# Count duplicates in a Linked List ### Introduction

The linked list is one of the most important concepts and data structures to learn while preparing for interviews. Having a good grasp of Linked Lists can be a huge plus point in a coding interview.

### Problem Statement

In this question, we are given a singly linked list. We have to count the number of duplicate nodes in the linked list

### Problem Statement Understanding

Let’s first understand the problem statement with help of examples.

Suppose the given list is: We have to count the number of duplicate nodes in the list.

From the above given linked list, we can see that:

• Count of each 1 and 8 is 2 in the linked list.
• While the count of 7 is 1 in the linked list.

So, we can say that duplicates of 1 and 8 exists in the linked list, 1 duplicate each of 1 and 8 exists in the linked list. So, we will return the count of duplicate node in linked list as (1+1) = 2.

If the given linked list is: For the above linked list, we can see that:

• Count of each 1, 2, 3 is 2 in the linked list.
• The count of 5 is 3.
• While the count of 4 is 1 in the linked list.

So, we can say that duplicates of 1, 2, 3, 5 exists in the linked list, 1 duplicate each of 1, 2 and 3 exists and 2 duplicates of 5 exists. So, we will return the count of duplicate node in linked list as (1+1+1+2) = 5.

Now, I think it is clear from the examples what we have to do in the problem. So let’s move to approach.

Before jumping to approach, just try to think how can you approach this problem?

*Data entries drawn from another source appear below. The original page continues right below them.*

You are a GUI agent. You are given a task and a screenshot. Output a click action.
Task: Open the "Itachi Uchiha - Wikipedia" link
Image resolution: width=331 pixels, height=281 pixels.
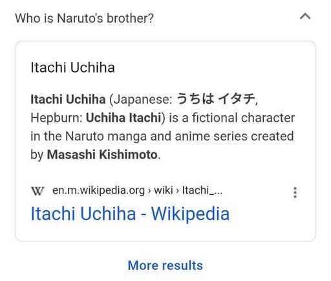click(130, 214)
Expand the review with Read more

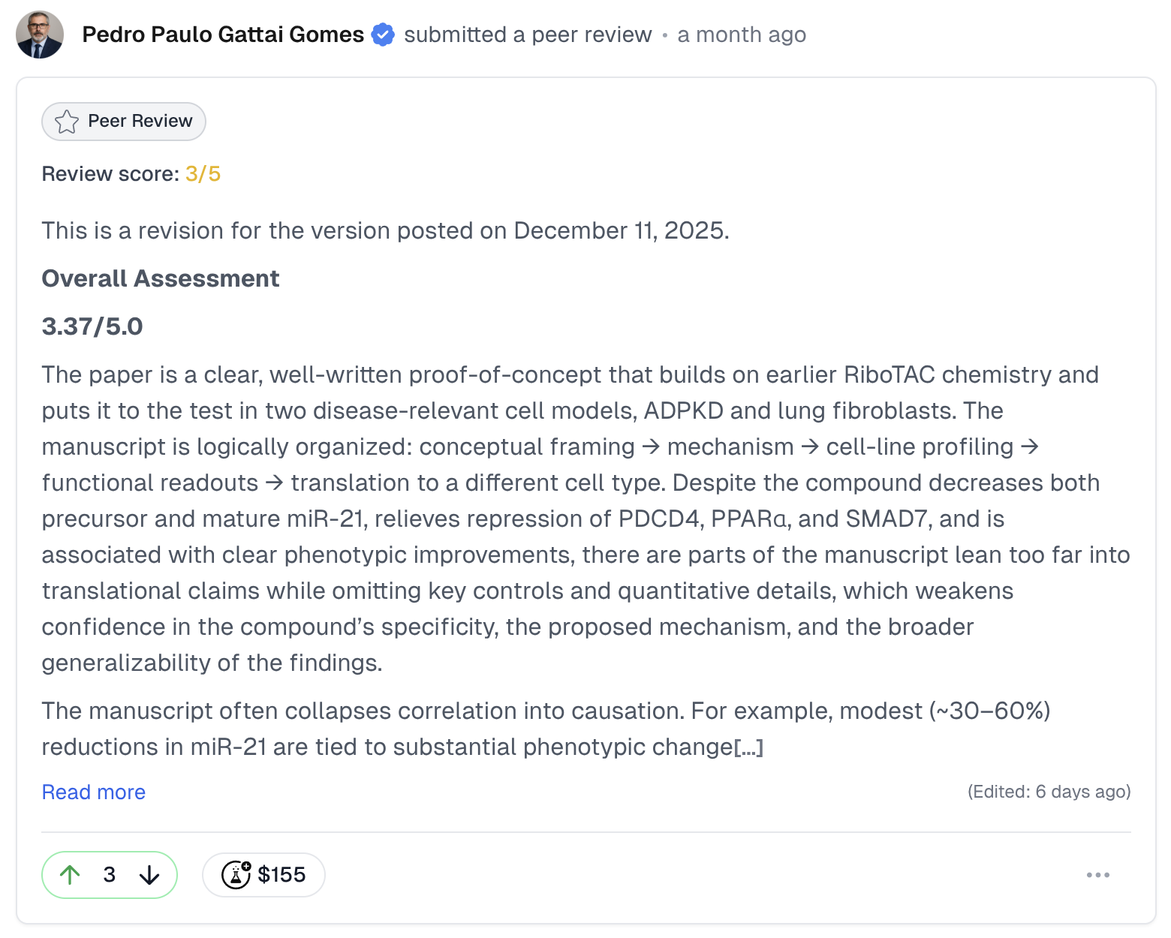pos(93,792)
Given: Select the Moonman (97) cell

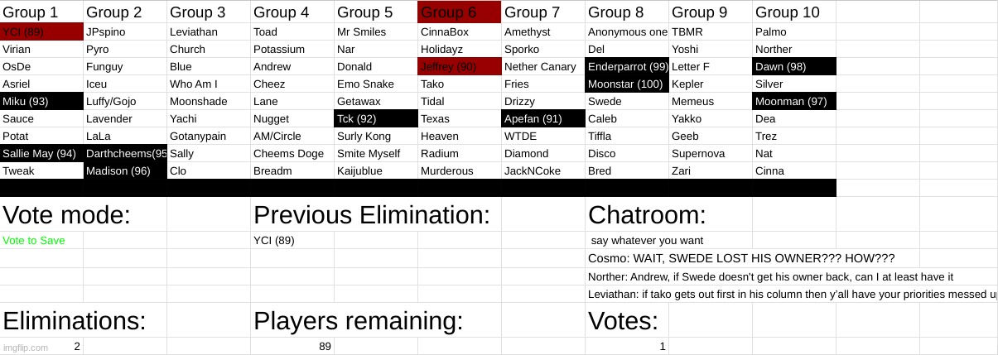Looking at the screenshot, I should point(793,102).
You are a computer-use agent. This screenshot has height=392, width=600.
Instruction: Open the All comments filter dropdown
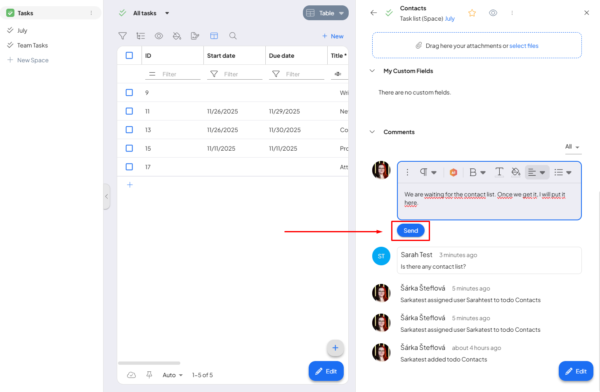click(572, 147)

It’s okay if your solution is brute force, we will try to optimize it together.

We will first make use of simple nested list traversal to find the duplicates, although it will be a brute force approach, but it is necessary to build the foundation.

Let us have a glance at brute force approaches.

### Approach and Algorithm (Brute Force)

The approach is going to be pretty simple.

• We will create a variable count and initialize it to 0.
• Now, we will traverse through the list and for every node, we will traverse from its next node to the end of the list and whenever we will find a match, we will increase the counter and will break out of the loop. Basically here what we are trying to find out is that is this particular node duplicate or not.

This method has a time complexity of O(n2) as it is using nested traversal.

Can we do better?
Yes. We can do better. We can do it in O(n) with the help of hashing.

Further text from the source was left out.